Doubtless a vox populi exists that may not be safely disregarded
by lawgivers and administrators;—a vox populi in
which is heard the tones of wise and good men, sounding
from one end of the union to the other. For, while it may
be barely possible that one man may be right on some questions,
and all other men wrong, it is so highly improbable,
that a conscientious man might, without sin, step aside or
yield to the many. But he who affects to hear the vox dei
in the artificially excited clamors of ignorance and prejudice
and party, and then dares to act contrary to his own
deliberate judgment in yielding to and not resisting such a
vox populi, is—a base traitor! And if that man, in obedience
to that senseless outcry of folly, shall, either by voting
directly in its favor, or by a cowardly dodging, withdraw
the barrier of his name from resisting the evil, if that
base traitor shall in either way involve our country in unnecessary
war—upon his accursed head will rest the blood
of the land!
He may find it hard now to stand single-handed against
his party, and to bear their scoffs and sneers: he will find
it harder to endure the remorse of a dying hour. The
blood of slain men, and the cries of orphans, and the crushed
hearts of widowed mothers, and the despairing groans of
the battle-field, and the ruin of moral and domestic happiness—whatever
passion and revenge and the love of unholy
glory and ambition may now, in the excitement of health and
prosperity, say to the contrary, will all rise up and cry in
that hour, “the price of honor is too great!” There is
a voice of blood that shall come stealing into the silence of
that darkened chamber, and a form of terror that shall pass
before the glazing eyes of the traitor, unheard and unseen
by the attendants, but loud as pealing thunder, and appalling,
as the ghosts of the murdered to the dying!
In the strange light that shall then shine to the mental
eye—clearer and stronger as the light of this life is quenched—in
that light shall the smiles of his partisans look like
the distortions of scowling demons, and the applause of the
thoughtless and revengeful shall burst like howlings of
the lost!
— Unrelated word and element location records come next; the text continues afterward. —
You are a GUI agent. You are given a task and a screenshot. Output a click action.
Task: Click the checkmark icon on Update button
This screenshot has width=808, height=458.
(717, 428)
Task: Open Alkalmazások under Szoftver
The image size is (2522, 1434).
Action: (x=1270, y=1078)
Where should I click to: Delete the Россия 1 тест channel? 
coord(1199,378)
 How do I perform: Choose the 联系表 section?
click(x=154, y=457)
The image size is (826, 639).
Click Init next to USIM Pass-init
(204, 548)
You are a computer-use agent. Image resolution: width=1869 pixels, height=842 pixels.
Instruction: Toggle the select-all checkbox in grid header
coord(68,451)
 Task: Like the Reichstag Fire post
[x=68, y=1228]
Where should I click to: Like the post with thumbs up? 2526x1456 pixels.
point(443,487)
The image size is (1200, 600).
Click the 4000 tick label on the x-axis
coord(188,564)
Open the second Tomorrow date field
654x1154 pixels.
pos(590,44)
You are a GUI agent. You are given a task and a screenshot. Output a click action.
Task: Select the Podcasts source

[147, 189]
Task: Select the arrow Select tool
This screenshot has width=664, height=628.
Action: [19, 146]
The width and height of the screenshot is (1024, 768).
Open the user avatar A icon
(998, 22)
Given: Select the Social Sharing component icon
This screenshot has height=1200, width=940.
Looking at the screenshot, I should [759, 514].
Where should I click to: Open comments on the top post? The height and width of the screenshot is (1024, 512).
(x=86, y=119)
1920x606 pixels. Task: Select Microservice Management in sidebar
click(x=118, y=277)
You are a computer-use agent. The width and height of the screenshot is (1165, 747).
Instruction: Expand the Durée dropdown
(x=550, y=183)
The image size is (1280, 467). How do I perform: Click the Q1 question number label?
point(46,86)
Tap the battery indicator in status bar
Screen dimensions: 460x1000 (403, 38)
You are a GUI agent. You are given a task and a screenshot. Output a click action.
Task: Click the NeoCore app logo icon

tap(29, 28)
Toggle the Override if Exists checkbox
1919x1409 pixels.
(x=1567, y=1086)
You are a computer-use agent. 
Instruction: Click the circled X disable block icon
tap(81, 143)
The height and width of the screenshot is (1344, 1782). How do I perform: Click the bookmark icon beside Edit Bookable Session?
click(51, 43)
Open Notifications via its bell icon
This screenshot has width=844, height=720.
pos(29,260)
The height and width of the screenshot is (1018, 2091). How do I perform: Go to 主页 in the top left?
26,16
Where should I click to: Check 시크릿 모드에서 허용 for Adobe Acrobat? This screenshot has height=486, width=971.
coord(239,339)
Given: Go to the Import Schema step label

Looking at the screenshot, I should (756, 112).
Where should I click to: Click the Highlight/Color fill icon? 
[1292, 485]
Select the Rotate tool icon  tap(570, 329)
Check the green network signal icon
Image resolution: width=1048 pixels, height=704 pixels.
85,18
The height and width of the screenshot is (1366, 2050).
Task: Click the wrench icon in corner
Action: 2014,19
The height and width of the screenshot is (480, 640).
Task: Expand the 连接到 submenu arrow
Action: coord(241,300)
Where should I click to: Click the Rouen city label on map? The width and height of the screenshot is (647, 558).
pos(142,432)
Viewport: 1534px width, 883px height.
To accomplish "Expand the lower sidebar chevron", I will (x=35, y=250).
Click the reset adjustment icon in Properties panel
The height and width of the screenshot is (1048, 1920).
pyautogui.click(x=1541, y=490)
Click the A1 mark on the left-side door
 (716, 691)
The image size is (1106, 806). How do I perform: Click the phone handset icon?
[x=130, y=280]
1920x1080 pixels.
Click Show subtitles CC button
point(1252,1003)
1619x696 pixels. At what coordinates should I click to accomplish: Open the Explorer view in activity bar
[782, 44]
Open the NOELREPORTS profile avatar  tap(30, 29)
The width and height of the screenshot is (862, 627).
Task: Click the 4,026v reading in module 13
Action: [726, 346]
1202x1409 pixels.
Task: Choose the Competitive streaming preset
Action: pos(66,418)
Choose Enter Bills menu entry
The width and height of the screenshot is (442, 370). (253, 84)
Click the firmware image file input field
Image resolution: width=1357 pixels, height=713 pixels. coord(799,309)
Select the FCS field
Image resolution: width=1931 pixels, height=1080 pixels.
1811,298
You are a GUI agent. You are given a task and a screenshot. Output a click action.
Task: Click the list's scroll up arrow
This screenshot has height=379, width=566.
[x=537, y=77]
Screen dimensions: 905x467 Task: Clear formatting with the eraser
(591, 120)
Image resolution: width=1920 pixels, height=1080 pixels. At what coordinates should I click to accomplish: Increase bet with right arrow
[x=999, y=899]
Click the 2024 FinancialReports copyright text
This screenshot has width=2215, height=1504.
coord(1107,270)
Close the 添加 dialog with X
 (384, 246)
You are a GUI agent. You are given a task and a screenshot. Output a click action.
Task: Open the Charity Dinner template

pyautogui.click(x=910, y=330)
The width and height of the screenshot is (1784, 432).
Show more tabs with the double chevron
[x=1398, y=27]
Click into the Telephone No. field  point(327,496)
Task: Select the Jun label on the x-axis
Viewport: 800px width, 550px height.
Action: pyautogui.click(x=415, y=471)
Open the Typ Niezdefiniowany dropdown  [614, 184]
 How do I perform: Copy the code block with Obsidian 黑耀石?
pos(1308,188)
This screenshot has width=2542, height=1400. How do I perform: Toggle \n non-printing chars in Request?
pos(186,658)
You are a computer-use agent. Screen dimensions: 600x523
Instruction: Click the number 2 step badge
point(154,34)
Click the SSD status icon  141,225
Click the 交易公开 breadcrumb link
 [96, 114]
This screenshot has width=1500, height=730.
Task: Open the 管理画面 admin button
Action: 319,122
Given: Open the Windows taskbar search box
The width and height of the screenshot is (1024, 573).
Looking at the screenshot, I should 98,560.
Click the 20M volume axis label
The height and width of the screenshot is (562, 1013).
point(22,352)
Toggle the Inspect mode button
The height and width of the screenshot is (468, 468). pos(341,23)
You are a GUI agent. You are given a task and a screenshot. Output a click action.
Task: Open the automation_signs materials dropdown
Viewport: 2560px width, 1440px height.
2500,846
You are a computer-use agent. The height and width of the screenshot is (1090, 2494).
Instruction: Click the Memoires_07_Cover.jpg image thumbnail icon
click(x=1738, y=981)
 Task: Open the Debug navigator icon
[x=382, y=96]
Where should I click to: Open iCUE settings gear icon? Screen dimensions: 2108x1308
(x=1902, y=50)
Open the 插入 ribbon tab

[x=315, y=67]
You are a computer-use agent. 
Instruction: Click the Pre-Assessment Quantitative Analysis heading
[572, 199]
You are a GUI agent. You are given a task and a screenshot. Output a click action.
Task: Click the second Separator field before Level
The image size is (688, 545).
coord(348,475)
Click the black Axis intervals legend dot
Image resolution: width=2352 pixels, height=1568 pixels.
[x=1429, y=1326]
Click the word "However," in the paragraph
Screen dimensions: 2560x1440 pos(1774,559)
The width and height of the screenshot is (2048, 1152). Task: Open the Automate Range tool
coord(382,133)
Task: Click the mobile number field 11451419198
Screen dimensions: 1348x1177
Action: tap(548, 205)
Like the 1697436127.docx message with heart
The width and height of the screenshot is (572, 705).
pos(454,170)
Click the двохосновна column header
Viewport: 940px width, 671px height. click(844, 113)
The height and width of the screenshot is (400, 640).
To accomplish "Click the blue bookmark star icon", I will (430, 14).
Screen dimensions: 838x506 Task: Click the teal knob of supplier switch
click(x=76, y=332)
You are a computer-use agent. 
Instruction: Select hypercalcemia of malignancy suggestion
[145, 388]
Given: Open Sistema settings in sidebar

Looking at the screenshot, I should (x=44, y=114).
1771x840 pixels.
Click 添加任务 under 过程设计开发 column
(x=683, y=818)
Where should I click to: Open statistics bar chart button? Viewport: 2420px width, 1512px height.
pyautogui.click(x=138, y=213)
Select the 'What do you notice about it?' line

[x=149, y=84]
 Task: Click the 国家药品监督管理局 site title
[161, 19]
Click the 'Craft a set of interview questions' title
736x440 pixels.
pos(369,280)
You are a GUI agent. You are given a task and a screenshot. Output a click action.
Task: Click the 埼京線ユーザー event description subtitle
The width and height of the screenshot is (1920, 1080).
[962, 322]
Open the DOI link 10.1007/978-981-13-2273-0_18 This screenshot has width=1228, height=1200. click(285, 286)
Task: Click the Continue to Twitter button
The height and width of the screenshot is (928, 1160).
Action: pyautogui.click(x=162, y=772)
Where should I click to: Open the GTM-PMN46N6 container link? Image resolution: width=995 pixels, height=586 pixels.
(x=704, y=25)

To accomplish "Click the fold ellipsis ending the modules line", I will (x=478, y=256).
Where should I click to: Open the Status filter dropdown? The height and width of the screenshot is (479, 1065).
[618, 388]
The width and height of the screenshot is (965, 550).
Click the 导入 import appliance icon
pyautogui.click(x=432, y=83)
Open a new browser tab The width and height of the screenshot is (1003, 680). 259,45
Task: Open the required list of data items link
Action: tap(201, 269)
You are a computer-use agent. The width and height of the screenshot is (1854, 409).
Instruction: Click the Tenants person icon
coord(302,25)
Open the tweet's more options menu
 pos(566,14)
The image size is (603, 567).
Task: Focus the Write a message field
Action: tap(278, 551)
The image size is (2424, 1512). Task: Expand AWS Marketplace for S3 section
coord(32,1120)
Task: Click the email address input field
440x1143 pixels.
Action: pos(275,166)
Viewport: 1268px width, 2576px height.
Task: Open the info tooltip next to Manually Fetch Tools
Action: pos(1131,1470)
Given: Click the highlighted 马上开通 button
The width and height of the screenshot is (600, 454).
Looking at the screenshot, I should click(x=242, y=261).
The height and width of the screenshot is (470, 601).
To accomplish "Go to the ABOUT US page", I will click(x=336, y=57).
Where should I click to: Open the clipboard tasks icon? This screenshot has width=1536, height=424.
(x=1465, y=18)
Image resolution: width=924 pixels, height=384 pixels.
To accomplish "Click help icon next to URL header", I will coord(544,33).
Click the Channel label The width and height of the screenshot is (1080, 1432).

And in that hour of unspeakable and unavailing
anguish, how will the man, now a reckless, selfish advocate
of war, curse, even with gnashing of teeth, the folly and
madness that stood impiously forth in the halls of legislation,
and in the sight of the world cried out, “Nothing is too
dear for honor!”
Charles, let them, in the pride of statesmanship and
worldly wisdom, lay my honor in the dust—and let all the
lordly train of earth's sons pass by in the mighty pomp and
glorious pageantry of life, deeming me too base for their contempt—let
them all show their deep loathing and disgust as
they turn from what is deemed the “offscouring of this
world,”—yea! let all this pass by me—but oh! Charles! let
me not lie down in the death-struggle amidst the appalling
shrieks and terrific visions that ring out, and start from the
gory battle-fields, that were made by my thirst of power, or
mere heartless love of glory!
May the infinite mercy deliver me from the alarm of
William the Conqueror when he stood aghast on the very
verge of the eternal state:—“Laden with many and grievous
sins,” said he, “I tremble; and being ready to be taken
soon into the terrible examination of God, I am ignorant
what I should do. I have been brought up in feats of arms
from my childhood; I am greatly polluted with the effusion
of much blood; I can by no means number the evils I have
done these sixty years, for which I am now constrained, without
stay, to render an account to the just Judge.”
It is a solemn thing to stand in a high station: and it is
a solemn thing to be an American Senator or Congressman.